After running the code, your results will be stored as results/mocap_zju_a3/data.pkl. This is automatically generated by scripts/app_multiview_mocap_ZJUMocap.py, and should have the following format

    'r_locs': ...,      # LISST body root (pelvis) locations in the world coordinate, with shape (t, 1, 3)
    'J_rotmat': ...,    # LISST joint rotation matrices in world coordinate wrt the canonical rest pose, with shape (t,J,3,3)
    'J_shape': ...,     # LISST bone lengths, with shape (J,)
    'J_locs_3d': ...,   # LISST joint locations in the world coordinate, with shape (t,J,3)
    'J_locs_2d': ...,   # LISST joint locations in indiviual camera views, only available for motion capture results, with shape (t, n_views, J, 2)
}

Please push this file as is into your own repo for auto-grading. Please don't change its path and format, otherwise the autograding system will not parse your file correctly.

Setup

Download the Mediapipe Pose results of the CoreView_313 sequence here. You can put them under the data folder, e.g.

data/1_mediapipe # this folder contains the rendered results of mediapipe
data/cam_params.json # the original camera parameters and names
data/mediapipe_all.pkl # the processed file containing the camera parameters and mediapipe keypoints

Download our pre-trained checkpoints here. These checkpoints correspond to the model config files. Please put all the downloaded files to the folder results/lisst/.
Install and setup the LISST model (see the appendix below). To verify your installation, we provide 2 tutorials in demos/*.ipynb. This requires you to run python setup.py install first. Note that you may need to adapt the file paths and device in this codebase to your own paths.
- These tutorial scripts are only for self-exploration. You don't have to run them successfully to pass this assignment.
- To avoid version confliction, please run pip uninstall lisst after you finish these two tutorials.
If previous steps are successful, you can ONLY focus on scripts/app_multiview_mocap_ZJUMocap.py, because all the implementation tasks are there. In particular, check TODO!!! in this file. But you may check other code for comprehensive understanding.
If the program runs successfully, it will automatically generate the file results/mocap_zju_a3/data.pkl. You can manually add it to the repo by git add -f results/mocap_zju_a3/data.pkl, and then commit and push.
Afterwards, you can use scripts/vis_ZJUMocap.py to visualize your results, and convert the produced images to a video.

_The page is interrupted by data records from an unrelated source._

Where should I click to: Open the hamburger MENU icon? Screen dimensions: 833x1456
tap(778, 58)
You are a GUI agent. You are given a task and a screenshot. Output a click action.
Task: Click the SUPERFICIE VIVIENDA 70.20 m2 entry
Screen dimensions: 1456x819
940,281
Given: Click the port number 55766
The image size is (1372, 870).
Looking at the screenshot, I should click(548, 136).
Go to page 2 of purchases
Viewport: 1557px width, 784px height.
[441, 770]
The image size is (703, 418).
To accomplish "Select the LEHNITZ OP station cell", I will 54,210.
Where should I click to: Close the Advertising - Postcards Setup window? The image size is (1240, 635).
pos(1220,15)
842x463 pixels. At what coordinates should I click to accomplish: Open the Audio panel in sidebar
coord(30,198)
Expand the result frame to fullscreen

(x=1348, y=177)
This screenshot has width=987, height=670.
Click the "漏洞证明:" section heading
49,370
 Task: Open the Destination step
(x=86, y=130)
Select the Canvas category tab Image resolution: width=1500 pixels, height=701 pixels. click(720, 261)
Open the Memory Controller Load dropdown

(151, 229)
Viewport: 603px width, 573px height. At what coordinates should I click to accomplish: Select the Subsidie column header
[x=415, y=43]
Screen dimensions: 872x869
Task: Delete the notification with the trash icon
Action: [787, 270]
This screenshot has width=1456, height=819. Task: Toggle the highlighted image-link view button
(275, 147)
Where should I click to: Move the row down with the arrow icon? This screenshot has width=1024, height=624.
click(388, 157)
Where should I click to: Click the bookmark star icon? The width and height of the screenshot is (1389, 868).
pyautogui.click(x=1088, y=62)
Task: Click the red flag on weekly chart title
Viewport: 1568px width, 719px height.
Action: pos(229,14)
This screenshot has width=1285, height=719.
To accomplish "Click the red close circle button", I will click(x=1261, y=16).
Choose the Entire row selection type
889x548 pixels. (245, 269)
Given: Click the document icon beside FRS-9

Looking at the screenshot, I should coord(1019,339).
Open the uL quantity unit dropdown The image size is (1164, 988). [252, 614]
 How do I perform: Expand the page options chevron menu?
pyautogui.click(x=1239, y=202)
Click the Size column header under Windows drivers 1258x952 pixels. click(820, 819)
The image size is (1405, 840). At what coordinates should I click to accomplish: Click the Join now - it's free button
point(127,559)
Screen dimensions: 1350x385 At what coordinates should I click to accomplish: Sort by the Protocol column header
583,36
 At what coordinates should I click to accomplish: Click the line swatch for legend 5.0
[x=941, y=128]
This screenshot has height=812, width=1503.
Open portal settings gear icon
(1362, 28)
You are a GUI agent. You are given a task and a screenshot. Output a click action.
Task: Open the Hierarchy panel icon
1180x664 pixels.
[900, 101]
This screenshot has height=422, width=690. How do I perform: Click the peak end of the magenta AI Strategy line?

Ex.1 The loss of body joint projection to images

Code:

Files:
- scripts/app_multiview_mocap_ZJUMocap.py
Functions:
- img_project(...)

Task:

Implement this function.

Details:

The img_project_loss can be formulated as $L(Y,X) = \sum_{j, c} v^c_j |y^c_j - \phi(P^cx_j)|$, in which $x$, $y$, $v$, $P$ and $\phi(\cdot)$ are the 3D location, the 2D detected location, the detected visibility (ranging between 0 and 1), and the projection matrix, respectively. $_j$ and $^c$ denote the joint j and the camera c, respectively.
You need generate_img_project_test_file() to generate the file to pass test01.
To test, you can run pytest tests/test01.py locally before committing to the repo. By submitting, you need to add data/test_img_project_loss_data2.npy to the repo.

Ex.2 Multistage optimization

Code:

Files:
- scripts/app_multiview_mocap_ZJUMocap.py
Functions:
- some missing code blocks in recover().
- check TODO!!! Ex.2.

Task:

Implement the multistage optimization.

Details:

Inverse kinematics is a highly ill-posed problem. A good initialization is essential.
In early stages, we only optimize the body global parameters.
In late stages, we optimize both the global and the local body parameters.
Multistages can be implemented by enabling/disabling updating certain variables.
After implementation, you should be able to get results/mocap_zju_a3/data.pkl. You could use test02.py to verify.

Ex.3 Temporal smoothness regularization

Code:

Files:
- scripts/app_multiview_mocap_ZJUMocap.py
Functions:
- check loss_smoothness or TODO!!! Ex.3 in the function recover().

Task:

Implement the temporal smoothness loss.

Details:

Human motion is smooth. Without this loss, obvious discontinuities are in the result.
The smoothness loss can be formulated as $L = \sum_{j, t} |x^t_j - x^{t-1}_j|$ to penalize the velocity of the 3D joint locations. In addition, temporal smoothness can also be applied to rotations. Think of how they are implemented.
After implementation, you should be able to get results/mocap_zju_a3/data.pkl. You could use test03.py to verify.

Final Note

We will release our offcical code after the deadline of assignment 3. Further announcements will be sent.
Your result should also pass test04.py.

APPENDIX: Linear Shaped Skeletons for Human Body Modelling

LISST is a light-weight, differentiable, and parametric human body model focusing on skeletons. Its down-streaming applications cover markerless motion capture, motion synthesis and control, sports, game development, healthcare, and beyond. We further create an extension package LISST-blender to use our model for character animation and motion re-targeting.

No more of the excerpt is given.